→ **TASK BRIEF**
Copy the lines exactly. Begin at the first line of the data and stop after the line with "Given: Click the Paste (粘贴) clipboard icon".

[Data records]
•••••

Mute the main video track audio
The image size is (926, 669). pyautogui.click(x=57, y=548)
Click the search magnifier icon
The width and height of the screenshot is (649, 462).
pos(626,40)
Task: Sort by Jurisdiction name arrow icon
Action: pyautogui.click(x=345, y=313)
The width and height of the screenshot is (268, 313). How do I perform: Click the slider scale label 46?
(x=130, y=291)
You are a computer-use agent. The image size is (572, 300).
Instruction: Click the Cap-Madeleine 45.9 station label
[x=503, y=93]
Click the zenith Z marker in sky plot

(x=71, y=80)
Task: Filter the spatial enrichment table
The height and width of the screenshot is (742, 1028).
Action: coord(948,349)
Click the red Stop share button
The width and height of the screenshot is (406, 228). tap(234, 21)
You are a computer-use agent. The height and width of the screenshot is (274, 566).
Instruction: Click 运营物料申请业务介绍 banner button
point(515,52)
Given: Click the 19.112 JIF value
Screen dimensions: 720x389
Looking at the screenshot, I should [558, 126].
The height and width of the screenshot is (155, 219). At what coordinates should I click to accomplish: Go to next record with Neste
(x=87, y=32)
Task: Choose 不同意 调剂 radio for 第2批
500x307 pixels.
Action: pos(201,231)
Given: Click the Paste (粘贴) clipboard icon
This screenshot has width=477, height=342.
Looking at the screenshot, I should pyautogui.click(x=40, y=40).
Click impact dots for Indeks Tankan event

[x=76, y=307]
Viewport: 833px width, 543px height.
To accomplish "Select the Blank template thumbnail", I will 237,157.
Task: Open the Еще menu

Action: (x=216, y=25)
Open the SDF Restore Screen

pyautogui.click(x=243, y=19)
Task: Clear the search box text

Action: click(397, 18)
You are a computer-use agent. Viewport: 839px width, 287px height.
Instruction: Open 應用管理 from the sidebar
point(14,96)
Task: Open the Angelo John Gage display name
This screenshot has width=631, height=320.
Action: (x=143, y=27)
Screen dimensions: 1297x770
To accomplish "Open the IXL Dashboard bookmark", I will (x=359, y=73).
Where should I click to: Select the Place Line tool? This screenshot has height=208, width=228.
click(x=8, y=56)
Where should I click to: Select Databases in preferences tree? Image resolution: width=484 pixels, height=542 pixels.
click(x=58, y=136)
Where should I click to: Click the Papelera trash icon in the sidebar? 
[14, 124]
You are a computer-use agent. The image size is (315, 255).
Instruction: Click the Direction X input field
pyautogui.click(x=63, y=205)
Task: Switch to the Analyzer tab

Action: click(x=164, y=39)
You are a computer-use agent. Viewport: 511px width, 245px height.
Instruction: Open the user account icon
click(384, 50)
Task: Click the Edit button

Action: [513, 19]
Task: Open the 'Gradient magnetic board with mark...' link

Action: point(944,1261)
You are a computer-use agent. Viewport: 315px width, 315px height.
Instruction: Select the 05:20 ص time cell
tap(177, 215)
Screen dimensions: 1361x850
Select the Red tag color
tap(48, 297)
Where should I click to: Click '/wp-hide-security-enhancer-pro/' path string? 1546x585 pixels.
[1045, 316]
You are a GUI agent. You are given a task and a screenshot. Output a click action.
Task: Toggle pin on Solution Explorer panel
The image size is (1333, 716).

•••••

→ **PROBLEM SOLUTION**
Mute the main video track audio
The image size is (926, 669). pyautogui.click(x=57, y=548)
Click the search magnifier icon
The width and height of the screenshot is (649, 462).
pos(626,40)
Task: Sort by Jurisdiction name arrow icon
Action: pyautogui.click(x=345, y=313)
The width and height of the screenshot is (268, 313). How do I perform: Click the slider scale label 46?
(x=130, y=291)
You are a computer-use agent. The image size is (572, 300).
Instruction: Click the Cap-Madeleine 45.9 station label
[x=503, y=93]
Click the zenith Z marker in sky plot

(x=71, y=80)
Task: Filter the spatial enrichment table
The height and width of the screenshot is (742, 1028).
Action: coord(948,349)
Click the red Stop share button
The width and height of the screenshot is (406, 228). tap(234, 21)
You are a computer-use agent. The height and width of the screenshot is (274, 566).
Instruction: Click 运营物料申请业务介绍 banner button
point(515,52)
Given: Click the 19.112 JIF value
Screen dimensions: 720x389
Looking at the screenshot, I should [558, 126].
The height and width of the screenshot is (155, 219). At what coordinates should I click to accomplish: Go to next record with Neste
(x=87, y=32)
Task: Choose 不同意 调剂 radio for 第2批
500x307 pixels.
Action: pos(201,231)
Given: Click the Paste (粘贴) clipboard icon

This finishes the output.